- [SELECTED EXCERPT]
##########

Introducing himself to various people on a road trip across America, David Howard explains his project as follows: “We’ve dropped out of society”. Yet the first stop he and his wife Linda make on their journey is Las Vegas, a town whose inhabitants live, as the Joker so sagely informs us, in a society. David and Linda’s camper-van odyssey never gets them so much as an inch off the beaten track, but it’s this unbroken string of failure and thwarted ambition that makes Lost in America – issued on Blu-Ray by Criterion UK – such a richly funny film.
David is played by Lost in America‘s writer and director Albert Brooks, whose directorial work has a strong cult following but who is perhaps best known outside that fanbase for his string of unforgettable guest appearances on The Simpsons. Hank Scorpio, the Bond villain who became Homer’s dream boss, might be the most famous one, but if you’re looking for an Albert Brooks Simpsons episode that makes for an uncannily good supporting short for this film, head straight for Season One’s ‘The Call of the Simpsons’, where Brooks plays a slick RV salesman. The satirical target of these scenes – the mobile home as transport of choice for people who want to brag about venturing into the wild while bringing all of their home comforts with them – is exactly the same as Lost in America‘s. David is an advertising executive, and Brooks has him dreaming of perfectly observed Madison Avenue cliches like having sex on Linda’s work desk, or “touching Indians”. Heading out from LA into the American heartland, the first thing that really sends him into a spiritual rapture is how good the grilled cheese sandwiches from his camper-van’s toaster taste.

##########

- [DATA]
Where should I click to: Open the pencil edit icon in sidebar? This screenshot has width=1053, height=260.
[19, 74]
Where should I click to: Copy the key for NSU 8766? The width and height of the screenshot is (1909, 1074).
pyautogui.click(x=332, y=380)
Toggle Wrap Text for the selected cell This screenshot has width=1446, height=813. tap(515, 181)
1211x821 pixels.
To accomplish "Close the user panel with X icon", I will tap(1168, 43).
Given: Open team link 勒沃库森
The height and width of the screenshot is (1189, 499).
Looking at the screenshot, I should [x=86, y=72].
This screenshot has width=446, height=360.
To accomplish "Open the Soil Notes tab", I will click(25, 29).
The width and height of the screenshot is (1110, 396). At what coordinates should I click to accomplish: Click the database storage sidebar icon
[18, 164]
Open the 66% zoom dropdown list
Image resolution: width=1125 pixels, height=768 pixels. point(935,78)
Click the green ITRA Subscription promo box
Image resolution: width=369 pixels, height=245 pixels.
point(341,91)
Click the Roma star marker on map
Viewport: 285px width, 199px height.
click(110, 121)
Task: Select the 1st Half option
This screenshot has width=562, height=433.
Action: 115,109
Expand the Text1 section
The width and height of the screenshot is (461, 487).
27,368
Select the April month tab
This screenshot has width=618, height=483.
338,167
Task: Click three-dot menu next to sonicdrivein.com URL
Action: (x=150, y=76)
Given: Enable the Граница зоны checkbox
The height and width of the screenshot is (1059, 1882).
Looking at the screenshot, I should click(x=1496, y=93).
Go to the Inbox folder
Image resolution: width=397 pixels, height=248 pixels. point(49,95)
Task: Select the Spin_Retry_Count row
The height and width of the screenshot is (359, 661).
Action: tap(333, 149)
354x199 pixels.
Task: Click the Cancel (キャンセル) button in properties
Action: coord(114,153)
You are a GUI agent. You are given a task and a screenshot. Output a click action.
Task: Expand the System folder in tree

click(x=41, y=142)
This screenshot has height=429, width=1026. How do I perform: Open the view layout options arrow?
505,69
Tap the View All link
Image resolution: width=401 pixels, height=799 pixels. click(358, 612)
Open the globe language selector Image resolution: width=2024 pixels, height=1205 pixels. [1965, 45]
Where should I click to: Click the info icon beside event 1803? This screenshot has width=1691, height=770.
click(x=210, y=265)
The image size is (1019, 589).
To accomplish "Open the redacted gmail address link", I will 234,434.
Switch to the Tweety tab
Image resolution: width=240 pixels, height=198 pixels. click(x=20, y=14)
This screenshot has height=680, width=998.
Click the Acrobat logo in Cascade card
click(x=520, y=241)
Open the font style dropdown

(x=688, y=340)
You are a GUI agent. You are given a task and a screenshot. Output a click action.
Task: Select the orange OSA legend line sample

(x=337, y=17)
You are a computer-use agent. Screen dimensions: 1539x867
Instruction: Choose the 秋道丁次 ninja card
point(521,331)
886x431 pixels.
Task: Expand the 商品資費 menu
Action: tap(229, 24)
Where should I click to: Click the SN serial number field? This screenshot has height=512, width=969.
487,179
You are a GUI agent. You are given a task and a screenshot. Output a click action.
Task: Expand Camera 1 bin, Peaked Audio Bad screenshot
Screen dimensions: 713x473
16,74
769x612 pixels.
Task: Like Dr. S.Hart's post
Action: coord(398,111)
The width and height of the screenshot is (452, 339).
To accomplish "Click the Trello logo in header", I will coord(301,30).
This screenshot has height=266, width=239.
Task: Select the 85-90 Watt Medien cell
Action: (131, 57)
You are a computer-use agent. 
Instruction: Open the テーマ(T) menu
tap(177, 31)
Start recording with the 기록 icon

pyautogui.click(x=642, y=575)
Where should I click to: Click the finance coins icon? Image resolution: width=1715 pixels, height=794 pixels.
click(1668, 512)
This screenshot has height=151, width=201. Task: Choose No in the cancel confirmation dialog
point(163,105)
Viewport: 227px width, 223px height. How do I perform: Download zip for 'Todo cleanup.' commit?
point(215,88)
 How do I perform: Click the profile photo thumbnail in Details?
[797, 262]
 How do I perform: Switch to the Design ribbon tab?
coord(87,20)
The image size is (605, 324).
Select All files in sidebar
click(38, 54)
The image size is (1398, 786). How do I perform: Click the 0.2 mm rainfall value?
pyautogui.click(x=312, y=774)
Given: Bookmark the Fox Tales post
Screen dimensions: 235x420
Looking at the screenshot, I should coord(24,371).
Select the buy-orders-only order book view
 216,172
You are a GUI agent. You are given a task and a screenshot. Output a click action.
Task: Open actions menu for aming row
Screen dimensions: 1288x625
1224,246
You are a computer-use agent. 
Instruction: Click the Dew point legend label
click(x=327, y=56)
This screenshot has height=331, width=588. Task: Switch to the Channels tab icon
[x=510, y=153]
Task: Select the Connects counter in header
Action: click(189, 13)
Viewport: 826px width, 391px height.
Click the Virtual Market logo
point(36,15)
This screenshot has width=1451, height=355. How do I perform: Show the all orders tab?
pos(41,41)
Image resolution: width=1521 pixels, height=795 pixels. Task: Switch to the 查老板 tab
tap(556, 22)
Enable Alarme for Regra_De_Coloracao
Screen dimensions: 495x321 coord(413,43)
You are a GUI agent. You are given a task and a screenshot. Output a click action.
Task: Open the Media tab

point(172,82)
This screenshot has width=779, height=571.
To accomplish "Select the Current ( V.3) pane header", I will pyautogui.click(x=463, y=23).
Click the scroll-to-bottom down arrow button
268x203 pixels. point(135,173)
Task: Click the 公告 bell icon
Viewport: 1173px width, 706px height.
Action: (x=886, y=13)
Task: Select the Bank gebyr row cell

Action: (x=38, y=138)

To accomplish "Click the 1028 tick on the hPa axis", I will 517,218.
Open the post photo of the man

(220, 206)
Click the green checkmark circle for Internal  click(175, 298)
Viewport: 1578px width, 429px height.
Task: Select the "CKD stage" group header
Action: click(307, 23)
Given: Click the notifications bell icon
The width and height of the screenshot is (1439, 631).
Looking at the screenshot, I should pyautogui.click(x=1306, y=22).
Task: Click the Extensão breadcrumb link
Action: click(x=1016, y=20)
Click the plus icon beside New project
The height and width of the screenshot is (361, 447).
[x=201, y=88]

##########

- [ACTIONS TO TAKE]
1: Could you translate this sentence from the Lost in America review into Spanish: "Introducing himself to various people on a road trip across America, David Howard explains his project as follows: “We’ve dropped out of society”."
2: Can you continue the Lost in America review from the point where it stops?
The data has no part in this work.

- [ANSWERS FOR THE EXERCISE]
1: Al presentarse ante diversas personas durante un viaje por carretera a través de Estados Unidos, David Howard explica su proyecto de la siguiente manera: «Hemos abandonado la sociedad».

2:
Reviews of Lost in America usually describe David and Linda as yuppies, and while that’s not exactly wrong they’re very different from the kind of rapacious, predatory yuppies Oliver Stone would soon immortalise in Wall Street. They’re just two ordinary people who’ve ended up with good jobs, but still have some lingering sense from their 1960s youth that they’re meant to do something more meaningful with their lives. David’s model for his journey is Easy Rider, though as Linda notes the lead characters of that movie were cocaine dealers, which means they had a more concrete business plan to fund their road trip than the Howards do. Linda is played by Julie Hagerty, whose iconic screen debut in Airplane! saw her channelling her strangely melancholy voice into ironic melodrama. Lost in America is just as much of a showcase for her magnificent comedy timing as Airplane! was, but there is also a core of real, serious sadness to the character, most obviously in her gambling addiction.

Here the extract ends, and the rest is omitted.